The following is a detailed description of the above steps:

object recognition and cost-sensitive classification

The target identification of the invention belongs to cost-sensitive target identification, namely the costs generated by error classification are different, and the essential problem is cost-sensitive classification.

In the invention, in order to realize optimization in the process of feature selection, a newly proposed optimization method, namely hunting optimization, is adopted; considering that the cost sensitive target identification has test cost and misclassification cost, a new feature selection target function is constructed by considering two types of cost simultaneously during feature selection, so that a new cost sensitive feature selection method is provided; and (4) using the preferred features to form feature vectors, and using an extreme learning machine as a classifier to realize the classification of the cost-sensitive target feature data.

HO optimization algorithm

The HO optimization algorithm stems from human heuristics for hunting activities.

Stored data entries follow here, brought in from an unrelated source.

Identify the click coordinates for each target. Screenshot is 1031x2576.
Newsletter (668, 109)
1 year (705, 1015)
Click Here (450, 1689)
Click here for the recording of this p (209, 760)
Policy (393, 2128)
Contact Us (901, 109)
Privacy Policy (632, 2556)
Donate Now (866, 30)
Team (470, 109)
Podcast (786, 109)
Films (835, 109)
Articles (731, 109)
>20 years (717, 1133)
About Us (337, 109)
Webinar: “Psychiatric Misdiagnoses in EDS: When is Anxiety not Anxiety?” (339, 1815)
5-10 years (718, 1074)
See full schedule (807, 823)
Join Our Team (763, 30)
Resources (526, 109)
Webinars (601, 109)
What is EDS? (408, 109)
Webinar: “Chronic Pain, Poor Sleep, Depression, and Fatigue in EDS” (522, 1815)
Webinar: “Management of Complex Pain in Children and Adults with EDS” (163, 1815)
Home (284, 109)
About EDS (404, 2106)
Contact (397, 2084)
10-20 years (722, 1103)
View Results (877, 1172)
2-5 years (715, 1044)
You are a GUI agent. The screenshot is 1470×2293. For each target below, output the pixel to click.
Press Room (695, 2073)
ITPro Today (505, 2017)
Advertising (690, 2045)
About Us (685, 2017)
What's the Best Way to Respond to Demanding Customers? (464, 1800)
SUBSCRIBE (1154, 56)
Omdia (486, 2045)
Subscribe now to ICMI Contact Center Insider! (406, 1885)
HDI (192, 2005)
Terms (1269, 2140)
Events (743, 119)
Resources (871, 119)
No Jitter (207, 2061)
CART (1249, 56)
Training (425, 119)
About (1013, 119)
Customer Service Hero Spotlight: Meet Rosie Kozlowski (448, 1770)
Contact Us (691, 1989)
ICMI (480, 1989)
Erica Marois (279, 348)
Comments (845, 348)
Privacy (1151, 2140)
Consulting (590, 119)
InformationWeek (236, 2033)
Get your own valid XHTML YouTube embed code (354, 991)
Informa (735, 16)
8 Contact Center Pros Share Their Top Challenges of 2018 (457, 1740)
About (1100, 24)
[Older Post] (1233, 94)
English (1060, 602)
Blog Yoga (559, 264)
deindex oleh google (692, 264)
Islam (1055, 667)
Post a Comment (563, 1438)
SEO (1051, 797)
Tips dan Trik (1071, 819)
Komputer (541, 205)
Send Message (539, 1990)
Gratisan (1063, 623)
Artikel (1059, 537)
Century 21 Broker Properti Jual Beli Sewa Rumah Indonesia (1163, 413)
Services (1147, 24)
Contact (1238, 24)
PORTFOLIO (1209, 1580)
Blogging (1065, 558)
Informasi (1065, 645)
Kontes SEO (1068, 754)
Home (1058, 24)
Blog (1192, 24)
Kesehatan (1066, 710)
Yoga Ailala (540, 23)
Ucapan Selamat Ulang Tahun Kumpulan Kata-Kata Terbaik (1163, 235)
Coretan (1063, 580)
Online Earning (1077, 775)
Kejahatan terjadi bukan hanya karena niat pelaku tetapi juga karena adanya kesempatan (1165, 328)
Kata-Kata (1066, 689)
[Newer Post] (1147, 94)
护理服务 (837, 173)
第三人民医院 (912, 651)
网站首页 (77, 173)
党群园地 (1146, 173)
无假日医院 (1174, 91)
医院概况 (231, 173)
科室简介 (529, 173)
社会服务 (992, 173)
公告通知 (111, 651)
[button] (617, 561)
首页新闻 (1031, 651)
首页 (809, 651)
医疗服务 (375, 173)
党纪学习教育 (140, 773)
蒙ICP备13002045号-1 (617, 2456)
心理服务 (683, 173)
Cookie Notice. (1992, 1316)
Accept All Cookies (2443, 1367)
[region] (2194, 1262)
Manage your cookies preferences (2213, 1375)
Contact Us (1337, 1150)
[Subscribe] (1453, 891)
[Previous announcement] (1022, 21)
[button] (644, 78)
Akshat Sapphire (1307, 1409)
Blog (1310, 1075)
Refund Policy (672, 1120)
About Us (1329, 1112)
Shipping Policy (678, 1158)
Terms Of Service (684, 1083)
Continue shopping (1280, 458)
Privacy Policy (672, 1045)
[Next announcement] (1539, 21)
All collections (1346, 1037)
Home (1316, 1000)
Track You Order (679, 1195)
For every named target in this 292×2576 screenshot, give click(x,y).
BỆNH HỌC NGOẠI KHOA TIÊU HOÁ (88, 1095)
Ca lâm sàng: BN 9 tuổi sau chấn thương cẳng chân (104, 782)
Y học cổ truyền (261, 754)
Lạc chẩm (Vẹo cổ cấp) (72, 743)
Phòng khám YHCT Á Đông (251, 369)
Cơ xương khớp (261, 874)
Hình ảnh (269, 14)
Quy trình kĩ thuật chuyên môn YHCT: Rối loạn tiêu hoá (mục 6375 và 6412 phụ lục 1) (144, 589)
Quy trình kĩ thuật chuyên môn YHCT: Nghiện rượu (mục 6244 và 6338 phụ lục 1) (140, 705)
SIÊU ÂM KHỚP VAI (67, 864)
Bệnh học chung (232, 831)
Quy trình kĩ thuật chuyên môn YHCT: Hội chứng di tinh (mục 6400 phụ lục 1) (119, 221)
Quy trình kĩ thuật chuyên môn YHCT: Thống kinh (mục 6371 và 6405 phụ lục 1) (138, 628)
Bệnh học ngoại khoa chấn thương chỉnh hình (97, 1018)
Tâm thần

In human hunting activities, a hunter and several hunting dogs form a group, and they work in concert to search for and catch game prey. An extension based on such a single group is that several groups cooperate together to capture the most valuable (or as many as possible) game within a certain hunting horizon, similar to finding a globally optimal solution defined by a specific objective function in an optimization problem. Based on the analysis of the hunting activities, a new optimization model called Hunting Optimization (HO) was proposed.

First, assuming that a single hunting group consists of one hunter and a certain number of hunting dogs, the visual field distance of the hunter determines the hunting range (hunting field) of the group, a conceptual diagram of a hunting group with three hunting dogs is shown in fig. 2.

Each panel mainly contained the following behaviors:

(1) and (6) searching. Each hunter randomly releases the dog to which he belongs to his hunting field for searching, as shown in figure 2. If one of the game dogs found a location with more game parts, the game player moves to the location where the game dog is located and begins searching again around the new location. Also, as the game dog becomes more fatigued, the hunter will reduce his field of view to shrink the game. When the hunting dogs were exhausted, the hunting field became small and the group fell into local optima, at which time the exhausted hunting dogs were replaced with new ones to revive the group.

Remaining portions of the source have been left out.